On Wednesday, Saudi National Bank Chairman Ammar Al Khudairy announced that the bank’s stake will not be raised.

“The answer is absolutely not, for many reasons,” said Al Khudairy. “I’ll cite the simplest reason, which is regulatory and statutory.”

“We now own 9.8% of the bank – if we go above 10% all kinds of new rules kick in, whether it be by our regulator or the European regulator or the Swiss regulator.”

“We’re not inclined to get into a new regulatory regime.”

Read also: Silicon Valley Bank collapse kicks off blame game

What happened?

Credit Suisse was a big Wall Street participant prior to recent blunders and compliance issues.

As a result of the errors, the bank’s image among clients weakened, and many key employees lost their jobs.

In the fourth quarter of 2022, customers withdrew 123 billion Swiss francs ($133 billion) from the bank.

Credit Suisse later announced a net loss of around 7.3 billion Swiss francs ($7.9 billion), suggesting that the firm was experiencing its biggest financial crisis since 2008.

In October, the bank announced a drastic reorganization plan that would result in the loss of 9,000 full-time employment.

The concept also included a part of its investment bank devoted to wealth management.

Others were suspicious of the reorganization, with the exception of Al Khudairy, who argued that the bank did not require extra cash.

Credit Suisse may not have enough capital to bear losses in 2023, according to Morningstar banking analyst Johann Scholtz, as funding costs rise.

“To stem client outflows and ease the concern of providers of wholesale funding, we believe Credit Suisse needs another rights [share] issue,” said Scholtz.

“We believe the alternative would be a break-up… with the healthy business – the Swiss bank, asset management, and wealth management and possibly some parts of the investment banking business – being sold off or separately listed.”


S&P Global Market Intelligence reported that the bank’s shares plunged 24% in Zurich on Wednesday.

They also said that the cost of acquiring credit Suisse default insurance had hit all-time highs.

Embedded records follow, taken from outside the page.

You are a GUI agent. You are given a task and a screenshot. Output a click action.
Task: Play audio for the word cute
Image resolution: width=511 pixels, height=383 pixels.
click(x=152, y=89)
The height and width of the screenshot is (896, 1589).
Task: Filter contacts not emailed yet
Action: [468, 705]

The downturn expanded to other European financial equities, producing issues for banks in France, Germany, Italy, and the United Kingdom, among others.

  • BNP Paribas
  • Societe Generale
  • Commerzbank
  • Deutsche Bank

The stock fell 8% to 12%.

Although Credit Suisse’s problems are widely known, its assets of almost 530 billion Swiss francs ($573 billion) pose a higher risk.

Andrew Kenningham, Capital Economics’ chief European economist, wrote:

“[Credit Suisse] is much more globally interconnected, with multiple subsidiaries outside Switzerland, including in the US. Credit Suisse is not just a Swiss problem but a global one.”

More problems

Despite its many problems, the Swiss bank is still being investigated.

On Tuesday, Credit Suisse suspended top executives’ bonuses after admitting to “material weaknesses” in financial reporting.

According to the bank’s annual report, the group’s internal control over financial reporting was unsatisfactory owing to a failure to anticipate potential risks to financial statements.

The bank is putting together a regulatory tightening plan.